---- PROVIDED PASSAGE
Faculty members “should not allow themselves to be intimidated into silence on controversial or sensitive subjects for fear of triggering formal or informal reprisals,” Nossel added. “They should band together to demand robust protections for academic and intellectual freedom, including for ideas with which they may disagree.”

PEN’s report includes several detailed case studies of free speech skirmishes, including that involving Laura Kipnis, the professor of media studies at Northwestern University who was investigated under Title IX of the Education Amendments of 1972, which prohibit gender discrimination in education, after she wrote an essay about changing attitudes about what constitutes harassment and assault. While Kipnis’s critics said she unfairly implicated a student involved in a Title IX case on her own campus, she gained widespread sympathy for being the target of an investigation for writing about a trend she found concerning.

Other studies are those on student protests at Yale University in response to a residential college official's email suggesting that students can police their own Halloween costumes for cultural insensitivity, and the confrontations over Israeli-Palestinian activism (namely the boycott, divestment and sanctions movement against Israel) at the University of California, Los Angeles.

Largely refraining from judgment on those cases and others, PEN outlines various points of view, from those who are concerned about limitations of free speech and others who see such limitations as part of a great fight for equality. It says that social media can both spread and sensationalize conflicts, and that the following trends may be contributing to a free speech problem, or at least perceptions thereof: increased reliance on part-time faculty members, most of whom can be fired at will and lack academic freedom; economic pressures that lead universities to treat students like “consumers”; and fund-raising pressures that may influence administrative decision making in high-profile free speech cases.

Guiding Principles

While notable for its comprehensiveness, the heart of PEN’s report is its guiding principles for campus speech. Its says that dialogues, debates and efforts at greater inclusion “taking place on many campuses have the potential to help root out entrenched biases that have impeded the participation of members of marginalized groups,” and that, at times, “protests and forms of expression are treated as if they are incursions on free speech when they are manifestations of free speech.”
--------
- **SET TASK 1**:
Write out, word for word, the part of the PEN report article that opens with the words containing "Largely refraining from" and closes with "free speech cases.".
- **SET TASK 2**:
In the PEN report article, at which university were there confrontations over Israeli-Palestinian activism?
---- DATA EXTRACT
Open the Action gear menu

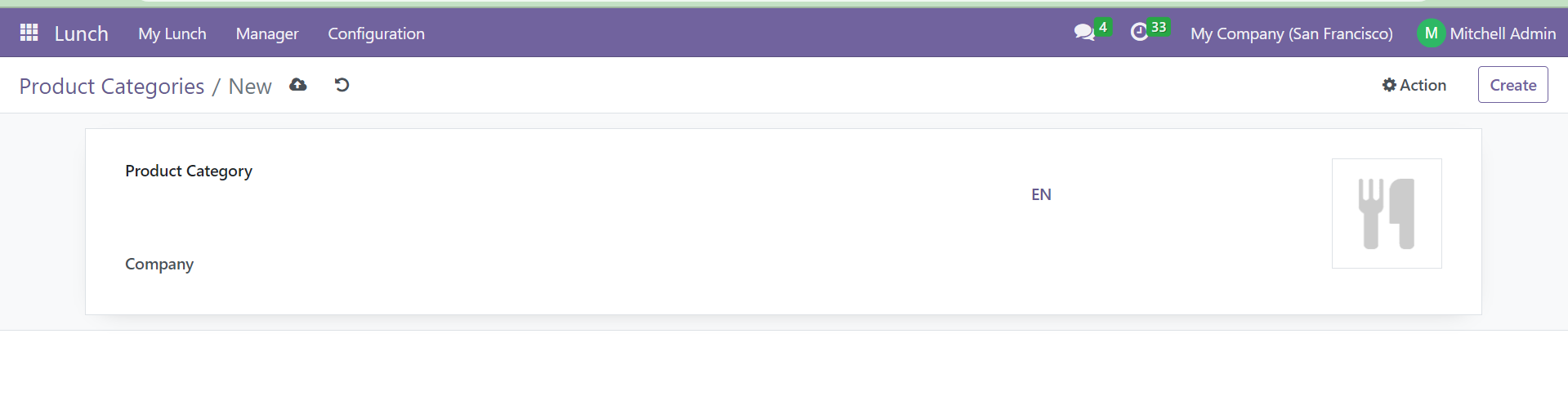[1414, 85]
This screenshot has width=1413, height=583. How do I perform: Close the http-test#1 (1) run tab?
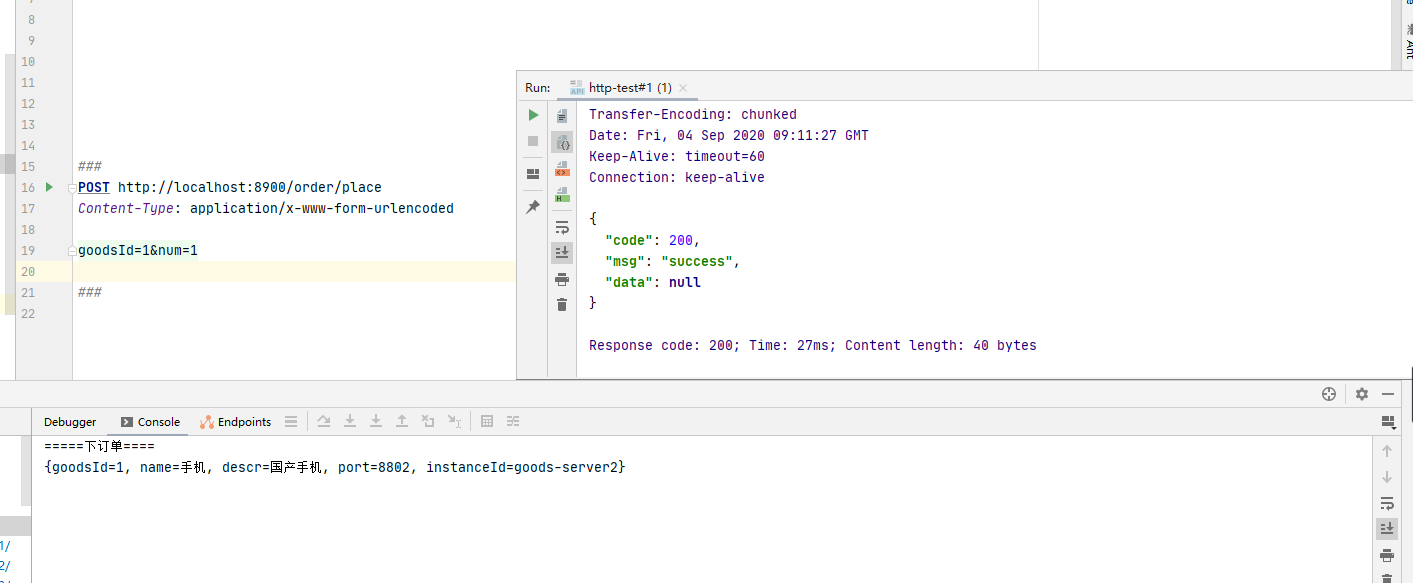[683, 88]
--------
- **FULL SOLUTION 1**:
Largely refraining from judgment on those cases and others, PEN outlines various points of view, from those who are concerned about limitations of free speech and others who see such limitations as part of a great fight for equality. It says that social media can both spread and sensationalize conflicts, and that the following trends may be contributing to a free speech problem, or at least perceptions thereof: increased reliance on part-time faculty members, most of whom can be fired at will and lack academic freedom; economic pressures that lead universities to treat students like “consumers”; and fund-raising pressures that may influence administrative decision making in high-profile free speech cases.

- **FULL SOLUTION 2**:
The University of California, Los Angeles.